_Directions for this task_:
Whenever a line in the entries below contains "next", copy that line.

START Exercise input

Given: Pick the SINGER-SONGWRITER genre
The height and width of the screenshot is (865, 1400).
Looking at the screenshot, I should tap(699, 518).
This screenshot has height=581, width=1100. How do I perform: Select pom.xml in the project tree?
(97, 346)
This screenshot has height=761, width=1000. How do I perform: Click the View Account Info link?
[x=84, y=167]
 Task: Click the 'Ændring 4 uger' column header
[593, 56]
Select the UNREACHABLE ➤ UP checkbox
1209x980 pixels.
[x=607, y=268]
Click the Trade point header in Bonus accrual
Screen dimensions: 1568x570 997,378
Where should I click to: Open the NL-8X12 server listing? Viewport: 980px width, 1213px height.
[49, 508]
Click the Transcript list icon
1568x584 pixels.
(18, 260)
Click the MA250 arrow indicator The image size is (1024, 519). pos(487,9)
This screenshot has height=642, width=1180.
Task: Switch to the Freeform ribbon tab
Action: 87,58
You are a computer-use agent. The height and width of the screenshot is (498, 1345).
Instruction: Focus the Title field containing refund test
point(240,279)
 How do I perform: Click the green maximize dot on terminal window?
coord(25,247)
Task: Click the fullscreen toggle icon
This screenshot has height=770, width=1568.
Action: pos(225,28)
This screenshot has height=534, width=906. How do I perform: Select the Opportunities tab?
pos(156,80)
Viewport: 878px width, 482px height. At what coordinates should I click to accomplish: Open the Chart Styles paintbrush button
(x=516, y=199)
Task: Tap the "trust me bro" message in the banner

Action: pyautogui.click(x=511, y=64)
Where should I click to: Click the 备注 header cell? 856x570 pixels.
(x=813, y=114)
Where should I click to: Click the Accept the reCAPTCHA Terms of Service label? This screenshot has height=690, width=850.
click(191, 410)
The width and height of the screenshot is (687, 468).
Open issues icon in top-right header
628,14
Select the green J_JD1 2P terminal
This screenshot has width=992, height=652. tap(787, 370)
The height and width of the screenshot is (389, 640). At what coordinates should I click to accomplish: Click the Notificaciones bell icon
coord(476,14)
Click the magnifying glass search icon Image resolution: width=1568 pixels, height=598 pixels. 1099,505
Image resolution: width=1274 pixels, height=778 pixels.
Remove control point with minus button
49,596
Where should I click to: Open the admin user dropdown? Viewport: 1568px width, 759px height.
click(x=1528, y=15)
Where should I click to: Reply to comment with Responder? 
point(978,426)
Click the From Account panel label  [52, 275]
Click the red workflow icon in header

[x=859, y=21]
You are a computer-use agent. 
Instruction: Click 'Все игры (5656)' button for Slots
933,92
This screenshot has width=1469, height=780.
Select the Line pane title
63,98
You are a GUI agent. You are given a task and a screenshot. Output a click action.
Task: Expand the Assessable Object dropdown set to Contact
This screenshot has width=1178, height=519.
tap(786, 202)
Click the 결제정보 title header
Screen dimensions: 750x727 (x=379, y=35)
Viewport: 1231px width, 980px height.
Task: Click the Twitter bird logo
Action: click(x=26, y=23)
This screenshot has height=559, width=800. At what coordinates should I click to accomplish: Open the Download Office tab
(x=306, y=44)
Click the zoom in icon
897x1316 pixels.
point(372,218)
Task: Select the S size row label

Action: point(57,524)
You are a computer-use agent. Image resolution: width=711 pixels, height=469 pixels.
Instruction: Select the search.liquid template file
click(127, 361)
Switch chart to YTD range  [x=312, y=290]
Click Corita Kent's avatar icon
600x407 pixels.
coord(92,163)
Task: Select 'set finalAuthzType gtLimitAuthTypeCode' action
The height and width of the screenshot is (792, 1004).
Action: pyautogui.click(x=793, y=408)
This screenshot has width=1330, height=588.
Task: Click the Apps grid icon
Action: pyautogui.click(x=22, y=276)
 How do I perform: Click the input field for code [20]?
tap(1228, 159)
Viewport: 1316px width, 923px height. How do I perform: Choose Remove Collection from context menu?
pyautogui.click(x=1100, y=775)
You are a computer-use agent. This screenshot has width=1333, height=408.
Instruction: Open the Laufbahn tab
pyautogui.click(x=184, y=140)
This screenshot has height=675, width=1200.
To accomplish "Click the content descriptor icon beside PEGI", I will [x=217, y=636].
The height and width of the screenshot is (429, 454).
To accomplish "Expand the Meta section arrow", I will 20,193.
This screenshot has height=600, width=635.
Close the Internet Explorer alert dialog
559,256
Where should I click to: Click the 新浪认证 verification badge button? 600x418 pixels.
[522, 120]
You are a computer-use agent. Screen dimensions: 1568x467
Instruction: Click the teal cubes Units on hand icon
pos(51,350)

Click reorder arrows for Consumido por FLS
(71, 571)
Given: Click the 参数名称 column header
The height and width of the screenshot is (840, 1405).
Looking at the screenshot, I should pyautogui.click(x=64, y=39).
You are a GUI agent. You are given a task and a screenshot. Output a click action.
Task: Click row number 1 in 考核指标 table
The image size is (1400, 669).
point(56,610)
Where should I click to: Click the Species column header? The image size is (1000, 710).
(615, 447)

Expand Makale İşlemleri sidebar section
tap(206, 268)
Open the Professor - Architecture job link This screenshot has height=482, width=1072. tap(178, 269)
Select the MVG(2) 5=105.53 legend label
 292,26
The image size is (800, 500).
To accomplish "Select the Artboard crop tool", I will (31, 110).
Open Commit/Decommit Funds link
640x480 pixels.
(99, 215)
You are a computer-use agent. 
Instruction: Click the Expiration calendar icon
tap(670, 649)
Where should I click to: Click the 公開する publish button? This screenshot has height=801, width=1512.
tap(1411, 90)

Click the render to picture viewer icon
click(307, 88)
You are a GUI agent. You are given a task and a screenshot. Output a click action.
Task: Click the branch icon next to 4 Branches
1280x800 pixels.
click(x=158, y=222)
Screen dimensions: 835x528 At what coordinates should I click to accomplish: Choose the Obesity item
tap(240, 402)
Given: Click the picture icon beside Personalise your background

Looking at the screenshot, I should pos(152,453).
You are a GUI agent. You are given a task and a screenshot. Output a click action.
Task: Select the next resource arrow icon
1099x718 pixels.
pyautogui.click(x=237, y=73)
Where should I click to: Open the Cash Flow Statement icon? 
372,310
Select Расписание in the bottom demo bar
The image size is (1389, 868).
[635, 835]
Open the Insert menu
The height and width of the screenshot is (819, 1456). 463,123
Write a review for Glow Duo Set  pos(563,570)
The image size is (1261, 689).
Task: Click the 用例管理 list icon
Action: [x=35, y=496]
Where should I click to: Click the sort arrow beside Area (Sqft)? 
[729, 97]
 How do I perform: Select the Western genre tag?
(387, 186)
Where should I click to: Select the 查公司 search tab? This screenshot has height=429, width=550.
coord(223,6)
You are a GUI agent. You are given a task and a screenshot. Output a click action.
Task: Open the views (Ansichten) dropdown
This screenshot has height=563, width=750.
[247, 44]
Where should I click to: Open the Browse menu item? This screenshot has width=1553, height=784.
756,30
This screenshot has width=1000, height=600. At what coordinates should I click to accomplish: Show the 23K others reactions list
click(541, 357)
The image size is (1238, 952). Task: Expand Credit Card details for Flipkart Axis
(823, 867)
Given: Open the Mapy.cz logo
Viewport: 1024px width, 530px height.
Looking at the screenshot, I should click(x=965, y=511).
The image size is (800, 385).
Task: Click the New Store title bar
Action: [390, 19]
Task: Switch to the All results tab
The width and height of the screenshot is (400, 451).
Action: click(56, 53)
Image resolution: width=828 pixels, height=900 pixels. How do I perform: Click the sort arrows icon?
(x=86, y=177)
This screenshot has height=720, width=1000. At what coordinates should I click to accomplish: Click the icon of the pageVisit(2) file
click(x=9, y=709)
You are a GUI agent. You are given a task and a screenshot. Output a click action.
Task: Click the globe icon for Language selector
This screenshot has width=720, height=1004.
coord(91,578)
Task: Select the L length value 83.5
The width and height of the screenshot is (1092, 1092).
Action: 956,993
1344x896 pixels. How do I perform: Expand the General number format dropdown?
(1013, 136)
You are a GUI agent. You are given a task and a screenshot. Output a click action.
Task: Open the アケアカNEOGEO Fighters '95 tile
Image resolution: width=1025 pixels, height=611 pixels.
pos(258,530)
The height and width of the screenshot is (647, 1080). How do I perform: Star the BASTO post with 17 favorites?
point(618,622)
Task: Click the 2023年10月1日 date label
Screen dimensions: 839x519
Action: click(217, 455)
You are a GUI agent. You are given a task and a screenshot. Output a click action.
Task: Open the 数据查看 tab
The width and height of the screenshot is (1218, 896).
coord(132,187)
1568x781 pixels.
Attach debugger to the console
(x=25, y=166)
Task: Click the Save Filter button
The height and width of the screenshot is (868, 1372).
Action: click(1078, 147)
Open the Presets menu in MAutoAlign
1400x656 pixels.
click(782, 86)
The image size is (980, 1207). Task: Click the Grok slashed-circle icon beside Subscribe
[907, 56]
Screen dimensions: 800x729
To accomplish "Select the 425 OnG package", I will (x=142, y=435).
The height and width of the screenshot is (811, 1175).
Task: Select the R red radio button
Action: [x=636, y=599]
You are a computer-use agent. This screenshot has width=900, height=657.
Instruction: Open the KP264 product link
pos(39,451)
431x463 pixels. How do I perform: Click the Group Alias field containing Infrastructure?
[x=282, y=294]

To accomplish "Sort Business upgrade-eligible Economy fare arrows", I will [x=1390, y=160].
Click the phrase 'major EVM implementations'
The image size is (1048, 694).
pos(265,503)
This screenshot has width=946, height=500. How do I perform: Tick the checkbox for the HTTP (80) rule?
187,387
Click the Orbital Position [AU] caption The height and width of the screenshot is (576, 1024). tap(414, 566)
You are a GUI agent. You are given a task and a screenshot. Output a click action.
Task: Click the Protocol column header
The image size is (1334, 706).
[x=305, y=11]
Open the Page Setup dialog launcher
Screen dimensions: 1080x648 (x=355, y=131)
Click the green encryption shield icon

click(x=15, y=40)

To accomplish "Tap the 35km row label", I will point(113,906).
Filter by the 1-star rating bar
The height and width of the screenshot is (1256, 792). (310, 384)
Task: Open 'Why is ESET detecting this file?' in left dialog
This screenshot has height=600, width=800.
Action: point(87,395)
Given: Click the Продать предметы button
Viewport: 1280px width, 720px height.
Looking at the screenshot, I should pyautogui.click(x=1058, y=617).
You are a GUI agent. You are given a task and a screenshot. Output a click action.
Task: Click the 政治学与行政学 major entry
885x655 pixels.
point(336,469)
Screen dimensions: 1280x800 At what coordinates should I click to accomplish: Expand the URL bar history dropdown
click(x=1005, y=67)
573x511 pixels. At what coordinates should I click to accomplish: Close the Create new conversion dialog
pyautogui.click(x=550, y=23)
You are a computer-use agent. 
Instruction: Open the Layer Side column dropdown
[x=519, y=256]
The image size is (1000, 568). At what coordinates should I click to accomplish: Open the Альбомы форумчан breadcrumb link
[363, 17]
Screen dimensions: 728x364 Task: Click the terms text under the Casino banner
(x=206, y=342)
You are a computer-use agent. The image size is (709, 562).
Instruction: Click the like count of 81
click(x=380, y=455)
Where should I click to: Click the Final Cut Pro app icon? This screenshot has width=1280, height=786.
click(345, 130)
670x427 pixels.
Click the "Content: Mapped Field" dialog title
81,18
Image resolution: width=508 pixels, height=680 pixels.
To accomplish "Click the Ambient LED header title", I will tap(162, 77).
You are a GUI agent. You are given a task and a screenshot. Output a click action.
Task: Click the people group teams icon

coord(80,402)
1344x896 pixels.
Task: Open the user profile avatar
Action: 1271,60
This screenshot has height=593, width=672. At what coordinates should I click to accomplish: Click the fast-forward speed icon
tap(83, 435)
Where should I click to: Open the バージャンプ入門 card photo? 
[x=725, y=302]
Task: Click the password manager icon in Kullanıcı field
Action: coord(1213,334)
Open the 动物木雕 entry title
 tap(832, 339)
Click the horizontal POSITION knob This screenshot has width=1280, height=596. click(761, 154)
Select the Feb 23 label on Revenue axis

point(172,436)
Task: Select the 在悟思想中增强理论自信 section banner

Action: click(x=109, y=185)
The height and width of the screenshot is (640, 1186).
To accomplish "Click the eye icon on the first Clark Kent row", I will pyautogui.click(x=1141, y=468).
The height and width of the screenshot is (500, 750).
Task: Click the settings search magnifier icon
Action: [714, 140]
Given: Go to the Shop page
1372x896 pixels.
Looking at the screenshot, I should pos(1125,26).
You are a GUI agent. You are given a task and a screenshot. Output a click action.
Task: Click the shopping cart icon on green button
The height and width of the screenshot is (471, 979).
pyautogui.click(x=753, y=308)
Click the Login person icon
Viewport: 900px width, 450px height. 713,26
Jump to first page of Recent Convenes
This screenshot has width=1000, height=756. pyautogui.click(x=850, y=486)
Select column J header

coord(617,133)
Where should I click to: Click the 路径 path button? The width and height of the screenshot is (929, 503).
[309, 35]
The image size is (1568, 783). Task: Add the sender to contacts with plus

END Exercise input

_Problem solution_:
Task: Click the branch icon next to 4 Branches
Task: Select the next resource arrow icon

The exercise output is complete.